The ELRR Contested Terrains article for December 2023 comes from the widely respected scholar, David Peetz. On 4 September 2023, the Federal Government in Australia introduced a Bill, called the Fair Work Legislation Amendment (Closing Loopholes) Bill 2023. This so-called ‘Loopholes Bill’ was designed to improve aspects of work and employment in Australia by, perhaps, closing some legislative ‘loopholes’. Peetz focuses on one aspect of the Bill, questioning the ways in which the gig economy can or should be regulated (especially with regard to workers in road transport and the platform economy). Or, asks Peetz provocatively, ‘is the “loophole,” as some consider the existence of “employee-like” work undertaken by contractors in the gig economy, too hard to close?’ His question is particularly apposite in considering the competing definitions of employee and contractor. As you, dear reader, perhaps know, the ELRR established the Contested Terrains articles as a means of publishing research dealing with emerging or controversial issues. A Contested Terrains article seeks to provoke discussion debate and engagement in tricky topics. Peetz’s article, Can and How Should the Gig Worker Loophole Be Closed?, is a wonderful and provocative example of Contested Terrains scholarship.
A great book review reveals the salient attributes of a book while piquing readers’ interest in that book.
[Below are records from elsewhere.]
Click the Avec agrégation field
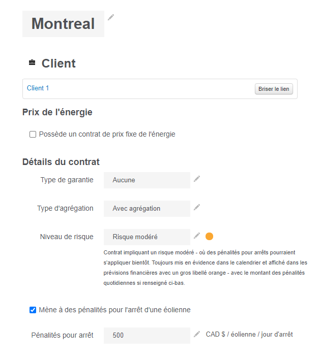[147, 209]
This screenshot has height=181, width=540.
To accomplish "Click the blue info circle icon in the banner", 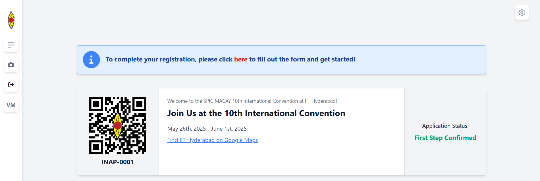I will click(x=91, y=60).
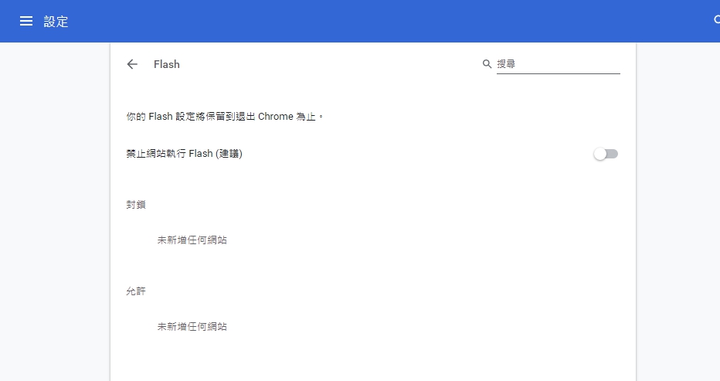This screenshot has height=381, width=720.
Task: Click the search field underline
Action: [x=558, y=73]
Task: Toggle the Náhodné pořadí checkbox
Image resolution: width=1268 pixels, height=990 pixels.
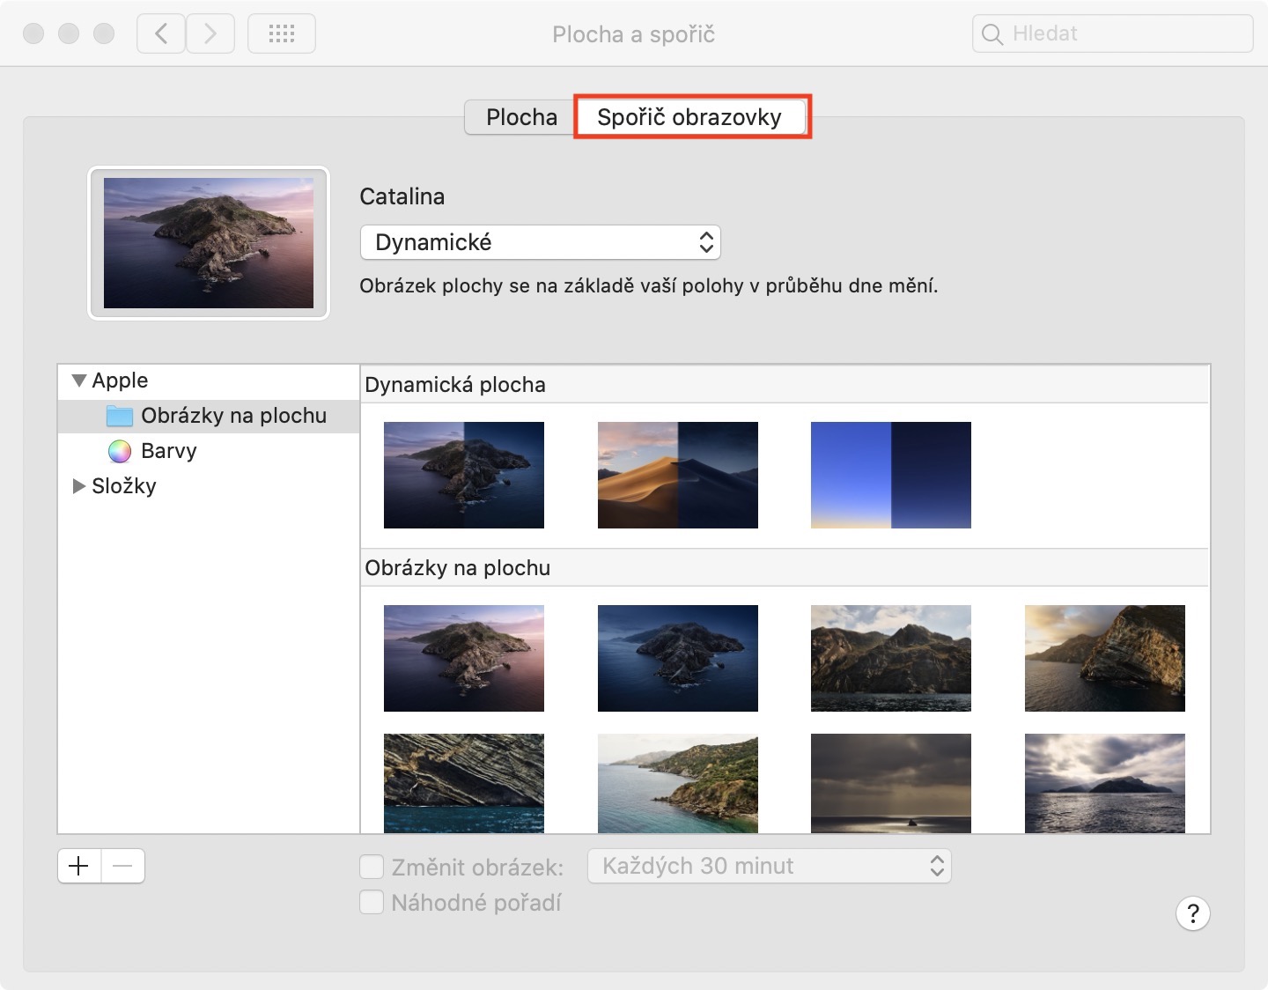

The two book reviews in this issue certainly do that. Both cover concept of ideal-type wage/income systems. Lansbury in his review of Wilson’s book, Living Wages and the Welfare State: The Anglo-American Social Model in Transition, describes and analyses in detail what he asserts in an excellent review of research on living wages and the welfare state in countries within the Anglo-American and English-speaking together with a consequential set of possible reforms, which could provide the means to improve wage and welfare systems. Jee Eun Jang’s review of Hiilamo’s Participation Income: An Alternative to Basic Income for Poverty Reduction in the Digital Age begins with the comment that this book is ‘the first comprehensive examination of participation since the foundation work of neo-Keynesian scholar, Barry Atkinson in 1996.’ Jang offers wise discussion on the differences between Participation Income, as propounded by Hiilamo, and the perhaps more widely known ideal of Basic Income; both schemes seek to ensure every member of society has sufficient income. In particular, Jang offers insights into the important role of conditionality and labour market involvement in these schemes, and their advantages and disadvantages.
This is a terrific issue of ELRR to finish 2023 – I commend it to you (including the Calls for Papers at the end)!